When Robinson Crusoe was stranded on a tropical island he did pretty well for himself, all things considered. But to the rest of the world he was as good as dead. Daniel Defoe's novel, masquerading as a memoir, came out in 1719, a time when voyages were dangerous and people could easily be lost to one another with no way to get in touch or even determine if the other party was living. Indeed, when Crusoe finally gets back home he finds himself disinherited by a father who had assumed, sensibly enough, that his son was deceased.
Today, of course, Crusoe's dad would probably just check his son's Facebook page—unless Crusoe had used his iPhone to send his GPS coordinates to his various Twitter followers. After all, these days what is known as Robinson Crusoe Island, off the coast of Chile, has Internet access.

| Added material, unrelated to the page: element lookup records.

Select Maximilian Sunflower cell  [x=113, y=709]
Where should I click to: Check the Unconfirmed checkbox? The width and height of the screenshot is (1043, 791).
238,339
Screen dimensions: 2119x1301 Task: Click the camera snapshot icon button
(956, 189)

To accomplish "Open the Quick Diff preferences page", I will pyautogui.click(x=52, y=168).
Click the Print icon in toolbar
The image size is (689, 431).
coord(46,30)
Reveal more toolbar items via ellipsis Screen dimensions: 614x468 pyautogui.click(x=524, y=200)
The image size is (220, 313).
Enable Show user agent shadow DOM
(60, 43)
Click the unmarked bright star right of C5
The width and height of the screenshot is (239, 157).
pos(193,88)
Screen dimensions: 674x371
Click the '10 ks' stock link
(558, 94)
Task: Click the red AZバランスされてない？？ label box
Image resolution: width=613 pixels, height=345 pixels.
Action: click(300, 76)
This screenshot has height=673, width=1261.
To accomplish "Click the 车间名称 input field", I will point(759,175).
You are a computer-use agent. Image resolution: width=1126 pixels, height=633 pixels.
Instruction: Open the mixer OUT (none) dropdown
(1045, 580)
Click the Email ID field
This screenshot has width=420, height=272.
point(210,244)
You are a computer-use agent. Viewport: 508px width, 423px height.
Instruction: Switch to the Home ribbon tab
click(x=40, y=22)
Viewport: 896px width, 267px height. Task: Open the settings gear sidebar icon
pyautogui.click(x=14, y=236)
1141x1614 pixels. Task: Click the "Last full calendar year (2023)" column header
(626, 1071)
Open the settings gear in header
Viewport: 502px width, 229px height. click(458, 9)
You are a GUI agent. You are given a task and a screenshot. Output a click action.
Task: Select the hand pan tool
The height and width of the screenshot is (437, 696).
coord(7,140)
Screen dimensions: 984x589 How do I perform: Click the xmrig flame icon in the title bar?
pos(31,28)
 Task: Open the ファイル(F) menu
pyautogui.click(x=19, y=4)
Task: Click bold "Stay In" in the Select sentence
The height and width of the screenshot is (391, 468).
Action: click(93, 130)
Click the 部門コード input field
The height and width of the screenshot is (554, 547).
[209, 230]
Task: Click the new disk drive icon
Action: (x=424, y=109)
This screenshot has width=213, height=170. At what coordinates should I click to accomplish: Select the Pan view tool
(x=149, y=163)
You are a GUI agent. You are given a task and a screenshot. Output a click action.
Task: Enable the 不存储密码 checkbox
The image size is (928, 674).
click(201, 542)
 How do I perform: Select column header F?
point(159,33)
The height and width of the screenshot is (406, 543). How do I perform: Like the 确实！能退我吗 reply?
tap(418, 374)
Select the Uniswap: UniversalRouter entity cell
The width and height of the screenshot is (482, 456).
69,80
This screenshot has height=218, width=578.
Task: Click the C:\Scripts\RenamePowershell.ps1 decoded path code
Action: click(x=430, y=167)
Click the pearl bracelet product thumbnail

What a momentous change. For most of human history, losing contact with a loved one was all too easy, especially when great distances intervened. Leave-takings must have been particularly fraught when one might not get word of a loved one for months, years—or ever. Laura Linney, as Abigail Adams, brought to vivid life the heartache of an 18th-century parting when John Adams left for Europe in the TV miniseries. In Crusoe's day, in fact, most people didn't even have pictures of one another to hang onto.
It's no wonder that variations on the long-lost theme have been a literary staple practically since the dawn of narrative. In "The Odyssey," Penelope weaves her way through years without word from her wily husband, Odysseus, who finds himself waylaid by a Cyclops here and a minor goddess there for the better part of a decade. Fast forward to the 20th century and the same issue is at the center of Chaim Grade's novel "The Agunah" (published in English in 1974); unable to prove that her husband really was killed in World War I, the uncertain widow of the title risks bigamy in the eyes of Jewish law by marrying another man.